— INPUT FOR THIS TASK —
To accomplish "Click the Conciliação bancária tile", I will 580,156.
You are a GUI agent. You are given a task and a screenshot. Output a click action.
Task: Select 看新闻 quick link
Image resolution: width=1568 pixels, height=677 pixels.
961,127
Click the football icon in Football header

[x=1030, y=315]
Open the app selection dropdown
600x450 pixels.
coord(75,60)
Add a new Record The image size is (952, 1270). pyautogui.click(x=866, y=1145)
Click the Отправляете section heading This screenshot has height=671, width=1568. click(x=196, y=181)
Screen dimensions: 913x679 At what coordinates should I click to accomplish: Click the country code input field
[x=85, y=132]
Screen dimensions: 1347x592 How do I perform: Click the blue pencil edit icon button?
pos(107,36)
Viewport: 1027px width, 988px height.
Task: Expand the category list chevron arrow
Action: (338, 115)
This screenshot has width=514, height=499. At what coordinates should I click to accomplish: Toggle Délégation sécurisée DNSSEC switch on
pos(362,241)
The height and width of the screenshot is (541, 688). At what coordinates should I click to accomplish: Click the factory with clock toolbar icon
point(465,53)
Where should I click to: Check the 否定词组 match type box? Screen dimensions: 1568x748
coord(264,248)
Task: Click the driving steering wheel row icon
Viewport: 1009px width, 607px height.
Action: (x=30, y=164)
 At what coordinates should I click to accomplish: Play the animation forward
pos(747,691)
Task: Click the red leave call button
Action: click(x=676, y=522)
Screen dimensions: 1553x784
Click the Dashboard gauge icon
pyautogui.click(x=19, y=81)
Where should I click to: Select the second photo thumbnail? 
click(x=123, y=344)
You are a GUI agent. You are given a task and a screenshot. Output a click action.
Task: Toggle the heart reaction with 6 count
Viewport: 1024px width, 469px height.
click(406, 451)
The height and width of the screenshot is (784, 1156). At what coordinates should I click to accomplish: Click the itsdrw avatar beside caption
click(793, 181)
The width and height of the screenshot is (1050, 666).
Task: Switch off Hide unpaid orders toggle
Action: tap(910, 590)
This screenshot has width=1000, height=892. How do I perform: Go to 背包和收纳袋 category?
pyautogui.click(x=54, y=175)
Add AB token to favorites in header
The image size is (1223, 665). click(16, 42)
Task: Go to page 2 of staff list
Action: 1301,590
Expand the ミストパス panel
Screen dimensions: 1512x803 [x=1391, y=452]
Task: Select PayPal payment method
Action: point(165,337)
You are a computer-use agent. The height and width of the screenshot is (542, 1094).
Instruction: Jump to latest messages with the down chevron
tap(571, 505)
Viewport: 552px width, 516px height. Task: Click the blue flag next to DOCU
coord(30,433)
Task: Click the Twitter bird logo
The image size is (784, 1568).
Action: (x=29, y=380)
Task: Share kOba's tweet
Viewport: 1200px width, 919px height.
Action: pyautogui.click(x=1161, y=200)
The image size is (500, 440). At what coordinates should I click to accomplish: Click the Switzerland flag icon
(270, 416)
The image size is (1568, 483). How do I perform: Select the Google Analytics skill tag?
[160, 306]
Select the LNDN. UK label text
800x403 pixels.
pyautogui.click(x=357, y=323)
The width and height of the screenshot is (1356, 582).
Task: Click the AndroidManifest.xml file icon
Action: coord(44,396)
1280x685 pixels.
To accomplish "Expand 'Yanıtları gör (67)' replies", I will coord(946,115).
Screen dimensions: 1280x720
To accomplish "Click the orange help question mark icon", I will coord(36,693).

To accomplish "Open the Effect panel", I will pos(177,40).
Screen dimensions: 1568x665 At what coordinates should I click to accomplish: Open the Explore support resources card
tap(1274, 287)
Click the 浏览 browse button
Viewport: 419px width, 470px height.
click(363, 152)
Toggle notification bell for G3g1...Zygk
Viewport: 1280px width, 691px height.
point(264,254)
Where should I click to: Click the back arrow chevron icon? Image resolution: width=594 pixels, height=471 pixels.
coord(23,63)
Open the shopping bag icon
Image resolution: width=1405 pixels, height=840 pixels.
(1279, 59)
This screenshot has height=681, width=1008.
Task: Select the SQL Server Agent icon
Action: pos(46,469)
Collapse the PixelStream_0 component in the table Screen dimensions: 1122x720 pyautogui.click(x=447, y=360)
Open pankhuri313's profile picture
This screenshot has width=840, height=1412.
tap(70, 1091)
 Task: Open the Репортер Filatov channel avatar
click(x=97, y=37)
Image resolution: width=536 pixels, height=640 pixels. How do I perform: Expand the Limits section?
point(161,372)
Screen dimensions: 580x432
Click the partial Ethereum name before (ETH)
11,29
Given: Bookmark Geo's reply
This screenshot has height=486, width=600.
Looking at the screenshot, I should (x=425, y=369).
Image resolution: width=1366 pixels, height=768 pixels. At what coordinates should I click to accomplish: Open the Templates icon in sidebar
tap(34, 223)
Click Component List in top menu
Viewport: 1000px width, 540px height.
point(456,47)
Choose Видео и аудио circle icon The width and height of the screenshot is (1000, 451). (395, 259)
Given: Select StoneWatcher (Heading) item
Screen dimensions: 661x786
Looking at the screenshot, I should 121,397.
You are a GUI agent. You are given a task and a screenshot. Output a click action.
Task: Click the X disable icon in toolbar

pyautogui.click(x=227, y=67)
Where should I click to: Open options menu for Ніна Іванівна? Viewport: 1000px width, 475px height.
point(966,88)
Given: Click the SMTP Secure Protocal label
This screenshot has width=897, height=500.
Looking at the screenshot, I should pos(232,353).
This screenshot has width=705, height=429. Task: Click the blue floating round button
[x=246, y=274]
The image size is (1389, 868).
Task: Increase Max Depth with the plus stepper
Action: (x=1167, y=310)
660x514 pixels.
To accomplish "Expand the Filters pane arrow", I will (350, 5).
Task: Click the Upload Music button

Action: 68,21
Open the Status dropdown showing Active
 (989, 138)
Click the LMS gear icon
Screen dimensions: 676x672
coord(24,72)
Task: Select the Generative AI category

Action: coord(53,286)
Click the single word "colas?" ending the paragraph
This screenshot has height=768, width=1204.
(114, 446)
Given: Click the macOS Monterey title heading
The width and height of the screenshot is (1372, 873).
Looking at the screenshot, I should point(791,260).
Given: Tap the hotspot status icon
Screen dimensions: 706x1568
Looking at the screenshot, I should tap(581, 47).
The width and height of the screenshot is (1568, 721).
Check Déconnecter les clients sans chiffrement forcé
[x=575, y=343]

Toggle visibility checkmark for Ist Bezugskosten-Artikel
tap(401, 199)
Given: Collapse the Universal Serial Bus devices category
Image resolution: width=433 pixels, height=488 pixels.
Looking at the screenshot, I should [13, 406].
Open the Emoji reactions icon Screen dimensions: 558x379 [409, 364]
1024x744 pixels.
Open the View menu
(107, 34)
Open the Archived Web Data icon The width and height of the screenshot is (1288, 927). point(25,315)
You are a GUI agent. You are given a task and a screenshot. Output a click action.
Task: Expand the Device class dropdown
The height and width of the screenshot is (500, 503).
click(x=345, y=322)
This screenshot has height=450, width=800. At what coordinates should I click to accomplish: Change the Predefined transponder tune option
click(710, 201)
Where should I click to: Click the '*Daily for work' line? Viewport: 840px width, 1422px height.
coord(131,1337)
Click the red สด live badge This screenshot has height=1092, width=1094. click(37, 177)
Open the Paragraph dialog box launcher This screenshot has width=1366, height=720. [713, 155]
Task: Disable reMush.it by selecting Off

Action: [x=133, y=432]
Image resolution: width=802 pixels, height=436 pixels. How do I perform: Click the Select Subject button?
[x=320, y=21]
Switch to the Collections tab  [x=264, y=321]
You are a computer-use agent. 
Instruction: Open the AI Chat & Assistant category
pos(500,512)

— DESCRIPTION OF THE TASK —
Hand back the listing exactly. Include every line.

— ANSWER SECTION —
To accomplish "Click the Conciliação bancária tile", I will 580,156.
You are a GUI agent. You are given a task and a screenshot. Output a click action.
Task: Select 看新闻 quick link
Image resolution: width=1568 pixels, height=677 pixels.
961,127
Click the football icon in Football header

[x=1030, y=315]
Open the app selection dropdown
600x450 pixels.
coord(75,60)
Add a new Record The image size is (952, 1270). pyautogui.click(x=866, y=1145)
Click the Отправляете section heading This screenshot has height=671, width=1568. click(x=196, y=181)
Screen dimensions: 913x679 At what coordinates should I click to accomplish: Click the country code input field
[x=85, y=132]
Screen dimensions: 1347x592 How do I perform: Click the blue pencil edit icon button?
pos(107,36)
Viewport: 1027px width, 988px height.
Task: Expand the category list chevron arrow
Action: (338, 115)
This screenshot has width=514, height=499. At what coordinates should I click to accomplish: Toggle Délégation sécurisée DNSSEC switch on
pos(362,241)
The height and width of the screenshot is (541, 688). At what coordinates should I click to accomplish: Click the factory with clock toolbar icon
point(465,53)
Where should I click to: Check the 否定词组 match type box? Screen dimensions: 1568x748
coord(264,248)
Task: Click the driving steering wheel row icon
Viewport: 1009px width, 607px height.
Action: (x=30, y=164)
 At what coordinates should I click to accomplish: Play the animation forward
pos(747,691)
Task: Click the red leave call button
Action: click(x=676, y=522)
Screen dimensions: 1553x784
Click the Dashboard gauge icon
pyautogui.click(x=19, y=81)
Where should I click to: Select the second photo thumbnail? 
click(x=123, y=344)
You are a GUI agent. You are given a task and a screenshot. Output a click action.
Task: Toggle the heart reaction with 6 count
Viewport: 1024px width, 469px height.
click(406, 451)
The height and width of the screenshot is (784, 1156). At what coordinates should I click to accomplish: Click the itsdrw avatar beside caption
click(793, 181)
The width and height of the screenshot is (1050, 666).
Task: Switch off Hide unpaid orders toggle
Action: tap(910, 590)
This screenshot has width=1000, height=892. How do I perform: Go to 背包和收纳袋 category?
pyautogui.click(x=54, y=175)
Add AB token to favorites in header
The image size is (1223, 665). click(16, 42)
Task: Go to page 2 of staff list
Action: 1301,590
Expand the ミストパス panel
Screen dimensions: 1512x803 [x=1391, y=452]
Task: Select PayPal payment method
Action: point(165,337)
You are a computer-use agent. The height and width of the screenshot is (542, 1094).
Instruction: Jump to latest messages with the down chevron
tap(571, 505)
Viewport: 552px width, 516px height. Task: Click the blue flag next to DOCU
coord(30,433)
Task: Click the Twitter bird logo
The image size is (784, 1568).
Action: (x=29, y=380)
Task: Share kOba's tweet
Viewport: 1200px width, 919px height.
Action: pyautogui.click(x=1161, y=200)
The image size is (500, 440). At what coordinates should I click to accomplish: Click the Switzerland flag icon
(270, 416)
The image size is (1568, 483). How do I perform: Select the Google Analytics skill tag?
[160, 306]
Select the LNDN. UK label text
800x403 pixels.
pyautogui.click(x=357, y=323)
The width and height of the screenshot is (1356, 582).
Task: Click the AndroidManifest.xml file icon
Action: coord(44,396)
1280x685 pixels.
To accomplish "Expand 'Yanıtları gör (67)' replies", I will coord(946,115).
Screen dimensions: 1280x720
To accomplish "Click the orange help question mark icon", I will coord(36,693).

To accomplish "Open the Effect panel", I will pos(177,40).
Screen dimensions: 1568x665 At what coordinates should I click to accomplish: Open the Explore support resources card
tap(1274, 287)
Click the 浏览 browse button
Viewport: 419px width, 470px height.
click(363, 152)
Toggle notification bell for G3g1...Zygk
Viewport: 1280px width, 691px height.
point(264,254)
Where should I click to: Click the back arrow chevron icon? Image resolution: width=594 pixels, height=471 pixels.
coord(23,63)
Open the shopping bag icon
Image resolution: width=1405 pixels, height=840 pixels.
(1279, 59)
This screenshot has height=681, width=1008.
Task: Select the SQL Server Agent icon
Action: pos(46,469)
Collapse the PixelStream_0 component in the table Screen dimensions: 1122x720 pyautogui.click(x=447, y=360)
Open pankhuri313's profile picture
This screenshot has width=840, height=1412.
tap(70, 1091)
 Task: Open the Репортер Filatov channel avatar
click(x=97, y=37)
Image resolution: width=536 pixels, height=640 pixels. How do I perform: Expand the Limits section?
point(161,372)
Screen dimensions: 580x432
Click the partial Ethereum name before (ETH)
11,29
Given: Bookmark Geo's reply
This screenshot has height=486, width=600.
Looking at the screenshot, I should (x=425, y=369).
Image resolution: width=1366 pixels, height=768 pixels. At what coordinates should I click to accomplish: Open the Templates icon in sidebar
tap(34, 223)
Click Component List in top menu
Viewport: 1000px width, 540px height.
point(456,47)
Choose Видео и аудио circle icon The width and height of the screenshot is (1000, 451). (395, 259)
Given: Select StoneWatcher (Heading) item
Screen dimensions: 661x786
Looking at the screenshot, I should 121,397.
You are a GUI agent. You are given a task and a screenshot. Output a click action.
Task: Click the X disable icon in toolbar

pyautogui.click(x=227, y=67)
Where should I click to: Open options menu for Ніна Іванівна? Viewport: 1000px width, 475px height.
point(966,88)
Given: Click the SMTP Secure Protocal label
This screenshot has width=897, height=500.
Looking at the screenshot, I should pos(232,353).
This screenshot has width=705, height=429. Task: Click the blue floating round button
[x=246, y=274]
The image size is (1389, 868).
Task: Increase Max Depth with the plus stepper
Action: (x=1167, y=310)
660x514 pixels.
To accomplish "Expand the Filters pane arrow", I will (350, 5).
Task: Click the Upload Music button

Action: 68,21
Open the Status dropdown showing Active
 (989, 138)
Click the LMS gear icon
Screen dimensions: 676x672
coord(24,72)
Task: Select the Generative AI category

Action: coord(53,286)
Click the single word "colas?" ending the paragraph
This screenshot has height=768, width=1204.
(114, 446)
Given: Click the macOS Monterey title heading
The width and height of the screenshot is (1372, 873).
Looking at the screenshot, I should point(791,260).
Given: Tap the hotspot status icon
Screen dimensions: 706x1568
Looking at the screenshot, I should tap(581, 47).
The width and height of the screenshot is (1568, 721).
Check Déconnecter les clients sans chiffrement forcé
[x=575, y=343]

Toggle visibility checkmark for Ist Bezugskosten-Artikel
tap(401, 199)
Given: Collapse the Universal Serial Bus devices category
Image resolution: width=433 pixels, height=488 pixels.
Looking at the screenshot, I should [13, 406].
Open the Emoji reactions icon Screen dimensions: 558x379 [409, 364]
1024x744 pixels.
Open the View menu
(107, 34)
Open the Archived Web Data icon The width and height of the screenshot is (1288, 927). point(25,315)
You are a GUI agent. You are given a task and a screenshot. Output a click action.
Task: Expand the Device class dropdown
The height and width of the screenshot is (500, 503).
click(x=345, y=322)
This screenshot has height=450, width=800. At what coordinates should I click to accomplish: Change the Predefined transponder tune option
click(710, 201)
Where should I click to: Click the '*Daily for work' line? Viewport: 840px width, 1422px height.
coord(131,1337)
Click the red สด live badge This screenshot has height=1092, width=1094. click(37, 177)
Open the Paragraph dialog box launcher This screenshot has width=1366, height=720. [713, 155]
Task: Disable reMush.it by selecting Off

Action: [x=133, y=432]
Image resolution: width=802 pixels, height=436 pixels. How do I perform: Click the Select Subject button?
[x=320, y=21]
Switch to the Collections tab  [x=264, y=321]
You are a computer-use agent. 
Instruction: Open the AI Chat & Assistant category
pos(500,512)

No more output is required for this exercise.